Given a prime p, we let $x_0 = 1$, and $x_{i+1} = (x_i^2+1) \mod p$. Since there are only p possible values for $x_i$, so eventually these values must repeat. Assuming that $x_i$ behaves like being random, the smallest I is expected to be quite small.
What will happen when we calculate $x_i$? For a while we get all different values. Then a value gets repeated, that is $x_n = x_m$, and from then on the values repeat in a cycle of length m-n.
Now the algorithm calculates two sequences: One step at a time, and two steps at a time. After n steps the “slow” sequence enters the cycle. The “fast” sequence at this point is somewhere in the cycle and would need k steps to reach the start of the cycle. Since the fast sequence does two steps where the slow one does one, after each 1/2 steps the fast sequence comes one closer to the slow one, and after k 1/2 steps both meet. At that point $x_i = x_{2i}$.
Note that we have no idea what n, m and k are, but we still will find the point where both sequences meet.

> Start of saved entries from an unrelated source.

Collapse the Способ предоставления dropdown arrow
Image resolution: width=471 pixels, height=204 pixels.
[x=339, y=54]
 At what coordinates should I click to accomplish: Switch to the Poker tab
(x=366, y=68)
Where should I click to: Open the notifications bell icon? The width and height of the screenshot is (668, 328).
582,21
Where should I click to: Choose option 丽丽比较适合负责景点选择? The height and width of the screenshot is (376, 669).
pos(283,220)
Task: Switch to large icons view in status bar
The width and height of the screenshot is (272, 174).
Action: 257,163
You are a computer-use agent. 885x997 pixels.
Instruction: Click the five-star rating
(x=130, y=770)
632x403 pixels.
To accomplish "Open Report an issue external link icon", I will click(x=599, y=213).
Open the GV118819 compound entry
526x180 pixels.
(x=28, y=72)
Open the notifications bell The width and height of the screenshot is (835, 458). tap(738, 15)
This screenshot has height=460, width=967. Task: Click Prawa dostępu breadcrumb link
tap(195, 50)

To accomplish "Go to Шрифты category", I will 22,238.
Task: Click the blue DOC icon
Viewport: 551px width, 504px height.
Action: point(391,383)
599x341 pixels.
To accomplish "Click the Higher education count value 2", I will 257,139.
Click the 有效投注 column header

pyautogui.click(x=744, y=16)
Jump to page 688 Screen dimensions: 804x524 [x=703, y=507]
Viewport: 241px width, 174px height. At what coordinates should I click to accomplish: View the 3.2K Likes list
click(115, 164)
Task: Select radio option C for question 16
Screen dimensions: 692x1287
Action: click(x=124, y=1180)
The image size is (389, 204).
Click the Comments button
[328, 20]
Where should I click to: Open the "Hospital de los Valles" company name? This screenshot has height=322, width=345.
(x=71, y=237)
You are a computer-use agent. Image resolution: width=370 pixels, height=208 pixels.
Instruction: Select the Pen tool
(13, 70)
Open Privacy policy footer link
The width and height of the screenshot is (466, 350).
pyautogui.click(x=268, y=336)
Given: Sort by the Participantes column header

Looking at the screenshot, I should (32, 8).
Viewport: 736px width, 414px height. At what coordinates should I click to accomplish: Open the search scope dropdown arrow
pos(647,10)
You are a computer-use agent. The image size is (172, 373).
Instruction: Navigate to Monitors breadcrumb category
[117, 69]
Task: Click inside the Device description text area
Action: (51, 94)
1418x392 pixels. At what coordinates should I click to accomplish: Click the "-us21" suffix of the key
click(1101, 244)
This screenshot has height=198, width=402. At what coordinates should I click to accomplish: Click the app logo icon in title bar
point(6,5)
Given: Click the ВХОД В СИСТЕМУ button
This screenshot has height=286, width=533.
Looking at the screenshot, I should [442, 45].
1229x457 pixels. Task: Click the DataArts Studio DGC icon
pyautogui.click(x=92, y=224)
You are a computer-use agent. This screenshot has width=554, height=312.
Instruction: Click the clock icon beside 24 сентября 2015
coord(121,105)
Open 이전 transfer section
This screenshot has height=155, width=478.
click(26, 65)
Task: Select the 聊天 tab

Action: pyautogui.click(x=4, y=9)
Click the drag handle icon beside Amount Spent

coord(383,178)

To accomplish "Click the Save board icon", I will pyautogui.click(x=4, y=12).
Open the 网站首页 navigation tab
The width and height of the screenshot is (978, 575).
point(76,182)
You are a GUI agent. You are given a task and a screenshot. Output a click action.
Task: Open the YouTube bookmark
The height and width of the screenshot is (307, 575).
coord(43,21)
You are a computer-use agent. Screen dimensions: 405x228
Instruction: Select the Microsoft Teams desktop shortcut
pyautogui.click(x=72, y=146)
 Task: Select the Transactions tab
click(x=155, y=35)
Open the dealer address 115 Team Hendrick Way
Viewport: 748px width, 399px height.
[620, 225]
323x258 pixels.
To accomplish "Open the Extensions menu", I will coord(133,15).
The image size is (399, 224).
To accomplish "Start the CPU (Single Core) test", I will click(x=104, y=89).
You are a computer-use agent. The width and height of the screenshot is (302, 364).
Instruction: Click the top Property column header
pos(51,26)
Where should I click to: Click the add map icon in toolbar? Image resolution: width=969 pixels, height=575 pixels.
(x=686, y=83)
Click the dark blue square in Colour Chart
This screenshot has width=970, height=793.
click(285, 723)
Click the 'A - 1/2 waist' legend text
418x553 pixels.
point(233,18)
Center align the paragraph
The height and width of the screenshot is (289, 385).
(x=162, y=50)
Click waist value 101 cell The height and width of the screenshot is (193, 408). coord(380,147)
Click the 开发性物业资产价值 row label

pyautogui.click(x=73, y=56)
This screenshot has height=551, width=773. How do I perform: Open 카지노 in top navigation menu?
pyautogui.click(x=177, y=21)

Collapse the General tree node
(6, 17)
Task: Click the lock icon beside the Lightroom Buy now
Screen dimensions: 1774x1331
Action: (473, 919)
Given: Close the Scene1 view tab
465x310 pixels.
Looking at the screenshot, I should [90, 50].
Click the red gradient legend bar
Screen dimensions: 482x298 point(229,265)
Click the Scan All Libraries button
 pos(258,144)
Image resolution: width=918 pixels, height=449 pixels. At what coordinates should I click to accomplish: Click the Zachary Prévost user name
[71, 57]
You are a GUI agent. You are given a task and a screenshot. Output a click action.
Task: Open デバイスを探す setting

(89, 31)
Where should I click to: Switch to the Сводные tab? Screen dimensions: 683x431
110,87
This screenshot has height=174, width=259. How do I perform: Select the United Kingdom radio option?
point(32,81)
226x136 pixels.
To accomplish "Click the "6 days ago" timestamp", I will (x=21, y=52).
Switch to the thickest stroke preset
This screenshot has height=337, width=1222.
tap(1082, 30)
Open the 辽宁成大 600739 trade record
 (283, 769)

And this is just Floyd’s cycle finding algorithm. Pollard-rho is much more clever. Given is N, and we want to find factors of N. Let p be a prime factor of N. Then we calculate $x_{n+1} = (x_n^2+1) \mod p$ and $y_{n+1} = (y_n^2+1) \mod N$ in parallel. At some point we find an i such that $x_i = x_{2i}$. At that point $y_i = y_{2i} \mod p$ and $gcd(y_i - y_{2i})$ is a multiple of p.
We don’t actually have any idea what p is, since finding p is what we try to achieve! So we never actually calculate $x_i$. Nevertheless, p is a divisor, so we will find i with $gcd(y_i - y_{2i}) = g > 1$, and that g is a divisor of N.